E’ a questo punto che San Tommaso inizia la celebrazione della figura e dell’opera di Francesco d’Assisi, mettendo in rilievo le caratteristiche della sua personalità e i momenti più importanti della sua vita e della sua azione. Ecco allora che ci narra come sulla costa del monte Subasio nasce il nuovo sole del mondo. Prima di presentare la figura di San Francesco, infatti, il Poeta presenta il luogo in cui egli nacque e l’ambiente in cui incominciò a svolgere la sua missione. Fra le valli del Topino e del Chiascio si eleva un massiccio montuoso, la cui cima più alta è proprio il Subasio, il monte su cui sorge Assisi:

Però chi d’esso loco fa parole,
non dica Ascesi, ché direbbe corto,
ma Oriente, se proprio dir vole (vv. 52-54).

In questa terzina, Dante sottolinea la rispondenza fra sole vero e sole figurato, poiché egli, nell’antico nome di Assisi – Ascesi – vede il significato di “ascendere”. Così, con la nascita di Francesco ad Assisi nasce il nuovo sole.

L’uomo che sposò la povertà

San Tommaso poi ricorda la rinuncia di Francesco ai beni terreni per abbracciare e sposare l’assoluta Povertà, rinuncia fatta davanti alla curia vescovile della sua città e alla presenza del padre. Francesco, infatti, figlio del mercante Pietro Bernardone, abbandonò le cose del mondo e iniziò la sua vita di ascesi nel 1206, all’età di ventiquattro anni. Fondamento della sua nuova vita e della sua dottrina fu l’amore per la povertà. Per essa dovette lottare contro la fierezza del padre, che giunge a citarlo davanti alla curia vescovile di Assisi. In quell’occasione Francesco, non solo rinunciò a tutti i suoi beni, ma in presenza del vescovo e del popolo restituì al padre anche gli abiti che indossava

San Francesco “dipinto” da Dante

I versi di Dante e le immagini che essi evocano sono quasi degli scomparti d’affresco, che illustrano e accompagnano la storia. Una storia d’amore tra Francesco e la Povertà: un sentimento tutto dantesco, di uomo vivo. La storia di questo amore continua a svolgersi, infatti, con il dinamismo proprio dell’affresco, dove le singole scene si susseguono senza interruzione le une alle altre, su uno sfondo di oro e d’azzurro.

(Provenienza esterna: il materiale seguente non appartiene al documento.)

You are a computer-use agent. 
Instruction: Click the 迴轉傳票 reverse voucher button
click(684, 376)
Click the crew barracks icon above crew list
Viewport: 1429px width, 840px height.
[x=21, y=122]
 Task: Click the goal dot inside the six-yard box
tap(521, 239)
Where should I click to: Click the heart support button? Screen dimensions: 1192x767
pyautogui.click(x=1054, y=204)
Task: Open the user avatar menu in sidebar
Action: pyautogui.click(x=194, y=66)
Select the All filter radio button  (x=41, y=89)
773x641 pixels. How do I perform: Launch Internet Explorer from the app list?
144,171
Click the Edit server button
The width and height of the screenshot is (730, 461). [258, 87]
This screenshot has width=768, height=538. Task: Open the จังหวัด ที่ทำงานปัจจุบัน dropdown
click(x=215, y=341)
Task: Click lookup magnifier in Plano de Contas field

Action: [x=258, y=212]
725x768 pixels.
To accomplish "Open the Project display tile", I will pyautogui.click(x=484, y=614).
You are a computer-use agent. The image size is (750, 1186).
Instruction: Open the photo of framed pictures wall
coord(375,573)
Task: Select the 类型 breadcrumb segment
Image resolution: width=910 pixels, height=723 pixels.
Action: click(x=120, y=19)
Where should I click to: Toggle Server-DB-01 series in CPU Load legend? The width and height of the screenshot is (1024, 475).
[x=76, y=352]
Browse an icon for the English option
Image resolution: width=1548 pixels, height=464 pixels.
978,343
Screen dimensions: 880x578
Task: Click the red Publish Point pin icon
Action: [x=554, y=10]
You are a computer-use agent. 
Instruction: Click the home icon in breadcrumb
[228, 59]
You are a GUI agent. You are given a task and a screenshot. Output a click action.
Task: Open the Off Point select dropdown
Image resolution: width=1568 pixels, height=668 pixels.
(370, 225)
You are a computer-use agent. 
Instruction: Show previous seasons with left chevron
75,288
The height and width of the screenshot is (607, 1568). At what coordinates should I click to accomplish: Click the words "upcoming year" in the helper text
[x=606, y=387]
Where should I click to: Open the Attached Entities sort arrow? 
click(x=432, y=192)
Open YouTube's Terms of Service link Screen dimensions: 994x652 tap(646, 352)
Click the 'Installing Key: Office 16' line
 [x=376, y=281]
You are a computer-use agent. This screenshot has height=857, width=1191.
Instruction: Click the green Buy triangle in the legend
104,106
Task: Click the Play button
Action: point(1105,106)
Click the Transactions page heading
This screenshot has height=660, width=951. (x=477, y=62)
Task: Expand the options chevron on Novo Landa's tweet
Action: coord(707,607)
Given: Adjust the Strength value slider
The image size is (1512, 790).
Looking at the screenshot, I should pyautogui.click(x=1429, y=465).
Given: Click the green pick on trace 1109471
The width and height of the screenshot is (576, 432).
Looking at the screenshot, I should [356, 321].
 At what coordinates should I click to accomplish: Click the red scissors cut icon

San Tommaso continua spiegando che a Roma, il poverello di Assisi ottiene l’approvazione del proprio ordine prima da Innocenzo III e poi da Onorio III. In seguito, recatosi in Oriente, Francesco cerca di diffondere in quelle terre la parola di Cristo, ma fallito questo tentativo, deve tornare in Italia. Ed ecco che qui, proprio sul monte della Verna, riceve, due anni prima di morire, le sacre stimmate.

Nel 1224 Francesco, mentre si trovava sulla Verna, per un periodo di solitudine e penitenza, ricevette direttamente da Cristo l’ultimo riconoscimento, il più grande, della sua missione. Di nuovo il poeta ci dona un bellissimo schizzo panoramico: nel crudo sasso intra Tevero e Arno (v. 106). I luoghi qui citati da Dante ci appaiono oggi sicuramente diversi da come dovevano essere agli inizi del Trecento. Nel 1213 il Conte Cattani, signore di Chiusi della Verna, donò il Sacro Monte a San Francesco d’Assisi cosicché questi vi erigesse un convento. Oggi il Santuario si trova immerso nella cornice naturale della splendida faggeta secolare, in un luogo di pace e meditazione.

Ma torniamo alla Commedia e concludiamo la narrazione di San Tommaso, fino al momento in cui Francesco muore sulla nuda terra, raccomandando madonna Povertà ai suoi seguaci ed eredi:

Quando a colui ch’a tanto ben sortillo 
piacque di trarlo suso a la mercede 
ch’el meritò nel suo farsi pusillo,

a’ frati suoi, sì com’a giuste rede, 
raccomandò la donna sua più cara, 
e comandò che l’amassero a fede;

e del suo grembo l’anima preclara 
mover si volle, tornando al suo regno, 
e al suo corpo non volle altra bara (vv. 109-117).

Verso l’iconografia francescana di Cimabue e Giotto

Con la narrazione delle vita di San Francesco, accompagnata da descrizioni paesistiche dettagliate, naturalistiche, che si appoggiano a dati concreti, Dante diventa, potremmo dire, il capostipite di una iconografia del Santo e delle sue storie, che troverà una traduzione figurativa di ineguagliabile livello nelle creazioni di Cimabue e Giotto. Ma questa è un’altra storia, di cui vi parleremo sicuramente, ma nei prossimi giorni. Adesso vi lasciamo con una carrellata di splendide immagini, tutte da gustare con occhi pieni di ammirazione.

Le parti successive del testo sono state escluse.